The cyberattack occurred on Dec. 3 and Dec. 4, 2021, but the company determined the individuals affected on June 2, 2022, the document shows. The external data breach resulted in hackers accessing customers’ social security numbers.
“For those impacted, we have no evidence that any of their information has been misused,” Flagstar’s spokesperson Susan Bergesen said in an email. “Nevertheless, out of an abundance of caution, we are offering complimentary credit monitoring services.”
Flagstar Bank said they activated a response plan, engaging some external cybersecurity professionals experienced in handling these incidents, and reported the matter to federal law enforcement.
The company is notifying individuals who may have been impacted directly via U.S. mail.
The data breach happened amid the acquisition of Flagstar.
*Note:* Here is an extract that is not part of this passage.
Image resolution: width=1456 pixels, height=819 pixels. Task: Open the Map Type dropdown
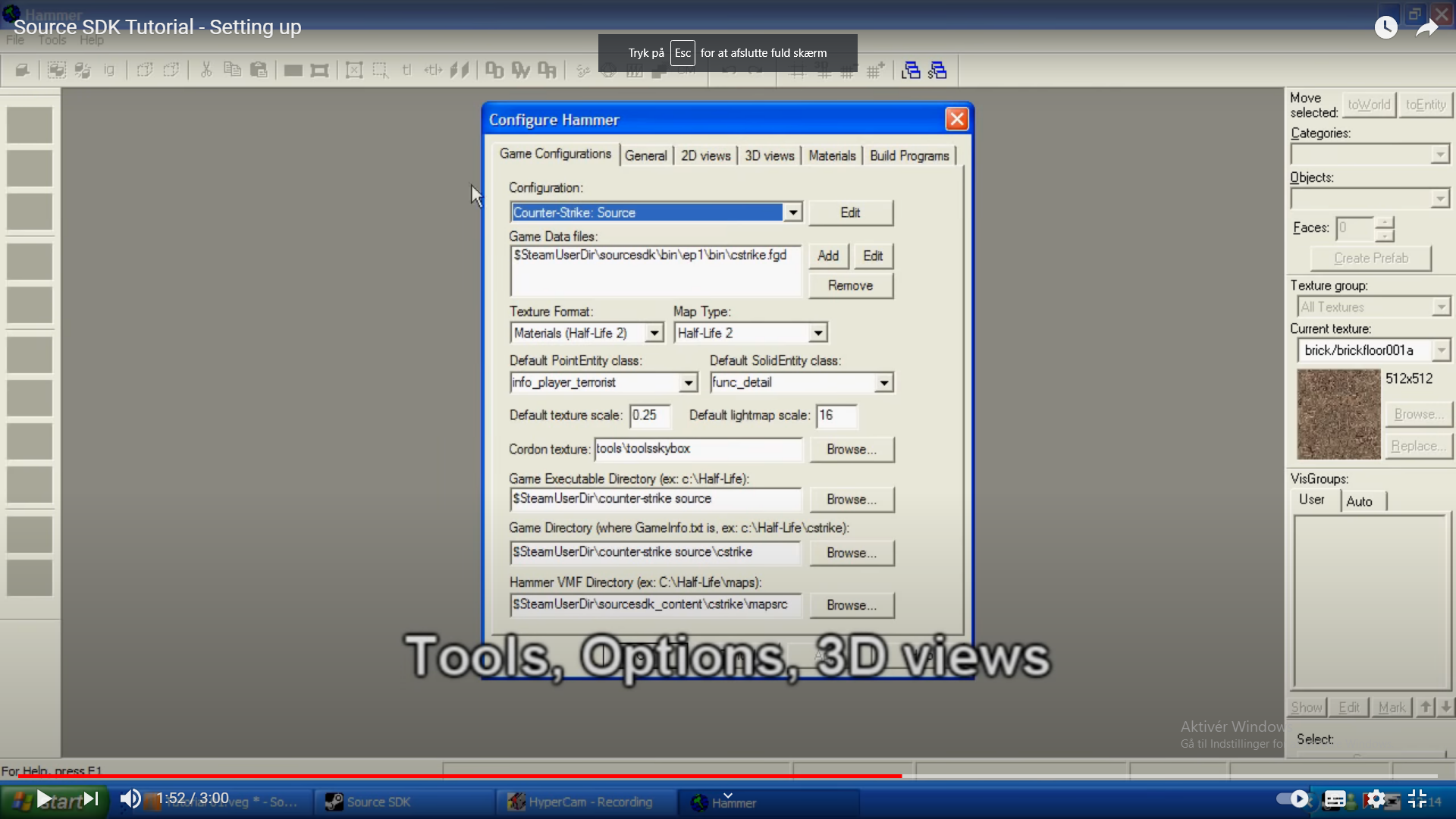coord(817,333)
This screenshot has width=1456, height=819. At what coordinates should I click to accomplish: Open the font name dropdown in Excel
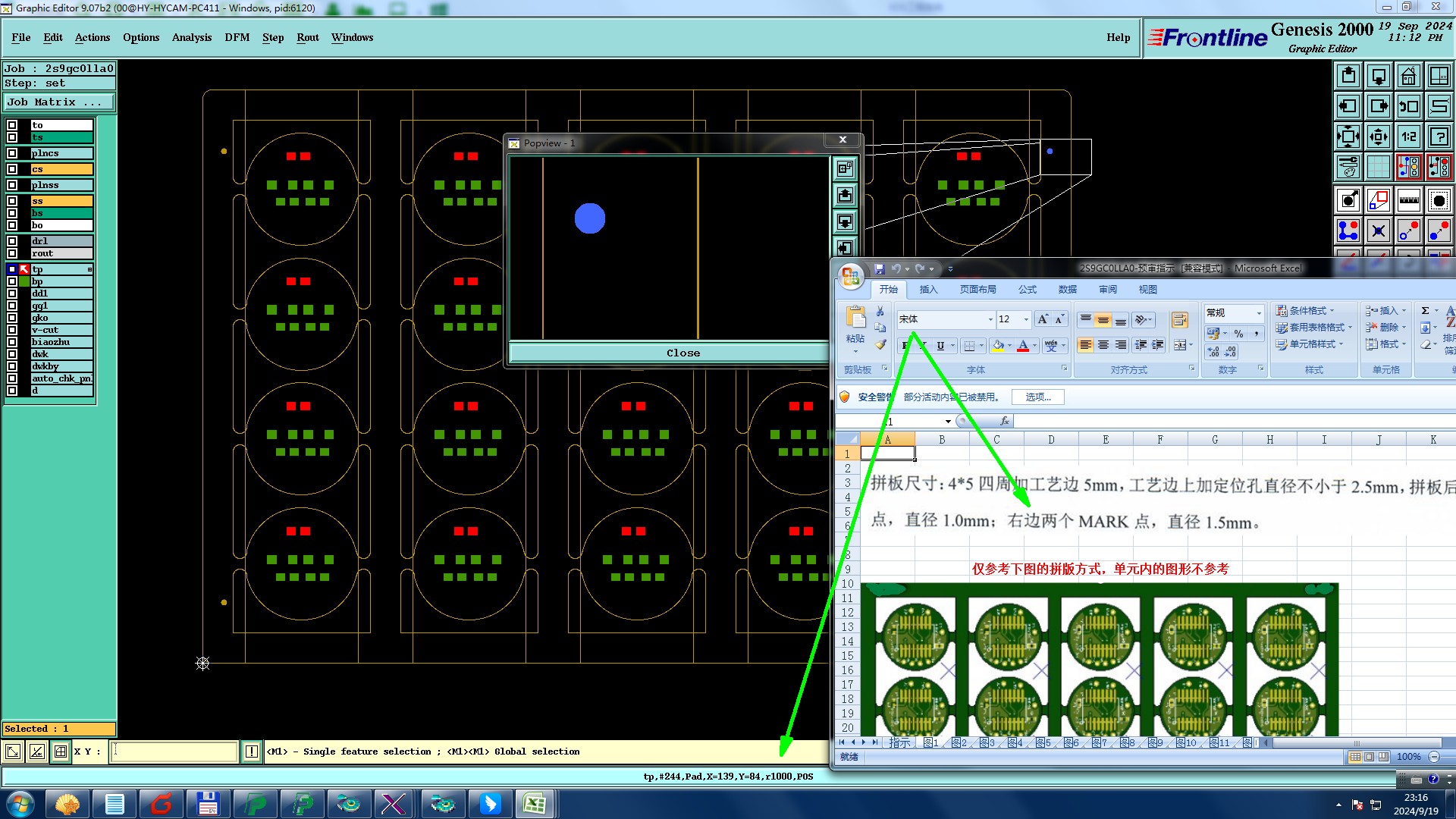(x=990, y=319)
In April 2021, New York Community Bank, one of New York City’s largest multifamily lenders, announced the acquisition of Flagstar Bancorp, the parent company of Flagstar Bank, in an all-stock merger valued at $2.6 billion.
After one year, in April 2022, the banks announced they mutually extended their merger agreement to Oct. 31, 2022, to provide that the combined company will operate under a national bank charter.
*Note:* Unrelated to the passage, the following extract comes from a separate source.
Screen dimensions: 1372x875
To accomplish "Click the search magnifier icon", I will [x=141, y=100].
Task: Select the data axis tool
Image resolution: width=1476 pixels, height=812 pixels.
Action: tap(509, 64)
Under the new agreement, the merger needs the approval of the Federal Reserve Board and the Office of the Comptroller of the Currency (OCC).
New York Community Bank essentially exited the residential mortgage banking business in 2017 after selling its origination and servicing platforms. With Flagstar, it is entering a shrinking mortgage market.
Flagstar Bancorp has reduced its mortgage staff by 20% this year, laying off 420 employees amid a significant drop in origination volume and margins.
The bank’s net income in the first quarter of 2022 dropped 60.4% from the prior quarter to $53 million. Mortgage revenue decreased $36 million in the same period to $74 million from January to March.
Clarification: An earlier version of this story mischaracterized when Flagstar became aware of the breach. It was discovered in December, after which an internal investigation was launched. Six months later, in June, the investigation determined the names of the affected individuals, at which time the company communicated the breach to those parties.